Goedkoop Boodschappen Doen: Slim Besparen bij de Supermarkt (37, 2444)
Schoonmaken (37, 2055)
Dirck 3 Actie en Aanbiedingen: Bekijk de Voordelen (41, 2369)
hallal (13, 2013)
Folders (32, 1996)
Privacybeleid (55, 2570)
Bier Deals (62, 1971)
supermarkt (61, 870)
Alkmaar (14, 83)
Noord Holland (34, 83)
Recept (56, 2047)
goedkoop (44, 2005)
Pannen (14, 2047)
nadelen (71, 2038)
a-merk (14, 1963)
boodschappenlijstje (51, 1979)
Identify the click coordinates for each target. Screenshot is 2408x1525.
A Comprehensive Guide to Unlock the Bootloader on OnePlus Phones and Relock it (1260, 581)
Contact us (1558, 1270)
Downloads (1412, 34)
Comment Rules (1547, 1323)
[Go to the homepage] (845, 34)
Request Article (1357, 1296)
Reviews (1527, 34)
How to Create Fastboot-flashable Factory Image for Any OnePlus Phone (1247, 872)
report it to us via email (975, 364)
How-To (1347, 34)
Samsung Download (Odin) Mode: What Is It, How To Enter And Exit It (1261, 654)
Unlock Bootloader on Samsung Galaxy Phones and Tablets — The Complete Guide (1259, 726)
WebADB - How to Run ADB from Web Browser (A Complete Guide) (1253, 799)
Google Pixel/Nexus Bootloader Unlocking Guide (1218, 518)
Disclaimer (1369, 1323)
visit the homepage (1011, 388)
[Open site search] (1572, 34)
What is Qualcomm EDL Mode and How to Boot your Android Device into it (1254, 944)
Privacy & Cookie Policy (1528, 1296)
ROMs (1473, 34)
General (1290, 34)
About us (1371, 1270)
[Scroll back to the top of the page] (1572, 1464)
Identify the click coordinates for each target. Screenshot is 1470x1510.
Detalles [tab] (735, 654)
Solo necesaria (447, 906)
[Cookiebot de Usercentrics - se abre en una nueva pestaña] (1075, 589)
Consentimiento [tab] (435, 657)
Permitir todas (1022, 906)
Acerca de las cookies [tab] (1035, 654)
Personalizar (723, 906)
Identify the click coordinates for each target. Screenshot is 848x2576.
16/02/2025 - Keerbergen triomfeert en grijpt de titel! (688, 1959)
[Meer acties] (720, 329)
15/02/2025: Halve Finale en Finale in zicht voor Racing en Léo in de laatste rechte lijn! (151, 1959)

§

**Directions for this task**. Among the entries above, find every line holding "Screenshot" and copy it.

**Output for this exercise**.
Identify the click coordinates for each target. Screenshot is 2408x1525.
Identify the click coordinates for each target. Screenshot is 1470x1510.
Identify the click coordinates for each target. Screenshot is 848x2576.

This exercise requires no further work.